4D7 appears to be a promising candidate as a novel treatment option for MPDs including PMF, polycythemia vera, and essential thrombocytopenia. Dr. Thomas himself said in an interview that he thought the results were a mistake. He and the research team set out to prove a proof-of-concept and wound up with results that Dr. Thomas described as “too good to be true.”2
There are crucial tests that 4D7 must pass to live up to its hype. Firstly, it is critical to assess whether 4D7 is indeed not toxic to normal cells. Additionally, the results from this preclinical study leave a few unanswered questions. For example, is 4D7 efficacious in patients with heterozygous mutations? The effect on fibrosis could not be evaluated in the xenograft subjects; this would be an important outcome in clinical trials, especially if fibrosis can be reversed.
Dr. Thomas believes that 4D7 could begin enrolling patients for in-human trials within a year and, to his knowledge, scores of patients are eager to participate.

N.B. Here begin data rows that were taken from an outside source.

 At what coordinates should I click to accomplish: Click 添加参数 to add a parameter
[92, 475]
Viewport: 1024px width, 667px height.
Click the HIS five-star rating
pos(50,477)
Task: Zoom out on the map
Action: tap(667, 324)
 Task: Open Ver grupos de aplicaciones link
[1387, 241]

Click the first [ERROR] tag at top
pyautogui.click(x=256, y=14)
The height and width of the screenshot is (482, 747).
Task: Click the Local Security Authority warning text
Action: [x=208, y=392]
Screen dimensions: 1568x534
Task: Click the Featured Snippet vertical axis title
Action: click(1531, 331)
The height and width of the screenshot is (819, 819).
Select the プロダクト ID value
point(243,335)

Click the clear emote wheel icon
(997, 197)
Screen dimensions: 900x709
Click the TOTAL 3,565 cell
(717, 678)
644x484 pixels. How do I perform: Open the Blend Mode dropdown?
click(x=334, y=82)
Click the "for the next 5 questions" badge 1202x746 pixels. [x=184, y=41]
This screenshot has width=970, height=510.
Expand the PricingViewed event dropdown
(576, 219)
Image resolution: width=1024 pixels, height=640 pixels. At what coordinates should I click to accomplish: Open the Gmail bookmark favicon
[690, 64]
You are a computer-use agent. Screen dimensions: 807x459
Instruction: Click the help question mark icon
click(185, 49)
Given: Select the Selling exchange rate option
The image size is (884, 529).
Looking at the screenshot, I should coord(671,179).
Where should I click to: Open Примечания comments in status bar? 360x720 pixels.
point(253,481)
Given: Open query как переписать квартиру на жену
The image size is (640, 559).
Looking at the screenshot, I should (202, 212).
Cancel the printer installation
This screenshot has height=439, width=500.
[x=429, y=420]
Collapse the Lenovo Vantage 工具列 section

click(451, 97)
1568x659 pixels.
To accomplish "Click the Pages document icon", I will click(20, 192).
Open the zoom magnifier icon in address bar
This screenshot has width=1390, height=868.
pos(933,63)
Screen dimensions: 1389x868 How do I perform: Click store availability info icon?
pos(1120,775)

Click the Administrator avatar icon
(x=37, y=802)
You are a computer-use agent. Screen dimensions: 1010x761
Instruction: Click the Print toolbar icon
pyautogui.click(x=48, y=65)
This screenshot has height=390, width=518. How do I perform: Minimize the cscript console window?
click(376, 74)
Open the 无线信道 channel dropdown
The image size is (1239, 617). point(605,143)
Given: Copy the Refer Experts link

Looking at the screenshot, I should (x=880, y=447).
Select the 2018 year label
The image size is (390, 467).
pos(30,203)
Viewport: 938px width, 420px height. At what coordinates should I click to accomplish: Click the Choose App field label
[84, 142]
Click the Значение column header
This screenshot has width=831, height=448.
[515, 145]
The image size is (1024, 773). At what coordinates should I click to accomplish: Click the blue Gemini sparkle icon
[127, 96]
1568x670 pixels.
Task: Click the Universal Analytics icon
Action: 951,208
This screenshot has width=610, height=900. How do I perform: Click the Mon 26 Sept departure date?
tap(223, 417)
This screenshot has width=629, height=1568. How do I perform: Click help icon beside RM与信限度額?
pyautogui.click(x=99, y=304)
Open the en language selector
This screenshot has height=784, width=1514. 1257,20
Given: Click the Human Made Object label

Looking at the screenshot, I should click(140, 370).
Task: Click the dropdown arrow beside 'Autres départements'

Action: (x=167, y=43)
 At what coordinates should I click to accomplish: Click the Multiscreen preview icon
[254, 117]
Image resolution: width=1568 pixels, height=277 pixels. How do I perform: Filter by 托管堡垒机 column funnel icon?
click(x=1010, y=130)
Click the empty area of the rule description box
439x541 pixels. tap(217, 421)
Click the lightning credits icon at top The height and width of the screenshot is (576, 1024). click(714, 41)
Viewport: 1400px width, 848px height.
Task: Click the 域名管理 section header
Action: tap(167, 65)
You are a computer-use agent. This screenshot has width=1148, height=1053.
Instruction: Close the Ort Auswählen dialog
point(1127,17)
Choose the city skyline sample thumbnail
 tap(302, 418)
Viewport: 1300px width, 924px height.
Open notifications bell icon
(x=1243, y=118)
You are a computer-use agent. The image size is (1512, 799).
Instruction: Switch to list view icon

1. Tvorogov D, Thompson-Peach CAL, Foßelteder J, et al. Targeting human CALR-mutated MPN progenitors with a neoepitope-directed monoclonal antibody. EMBO Rep. 2022;23(4):e52904. doi:10.15252/embr.202152904
2. An antibody for myelofibrosis – “that’s a true discovery”. Leukaemia Foundation. Published July 13, 2022. Accessed December 26, 2022.
3. Brennick CA, George MM, Corwin WL, Srivastava PK, Ebrahimi-Nik H. Neoepitopes as cancer immunotherapy targets: key challenges and opportunities. Immunotherapy. 2017;9(4):361-371. doi:10.2217/imt-2016-0146
4. How J, Hobbs GS, Mullally A. Mutant calreticulin in myeloproliferative neoplasms. Blood. 2019;134(25):2242-2248. doi:10.1182/blood.2019000622
5. Jakafi. Package insert. Incyte; 2021. Accessed December 28, 2022.
6. Chloroma. National Cancer Institute. Accessed December 28, 2022.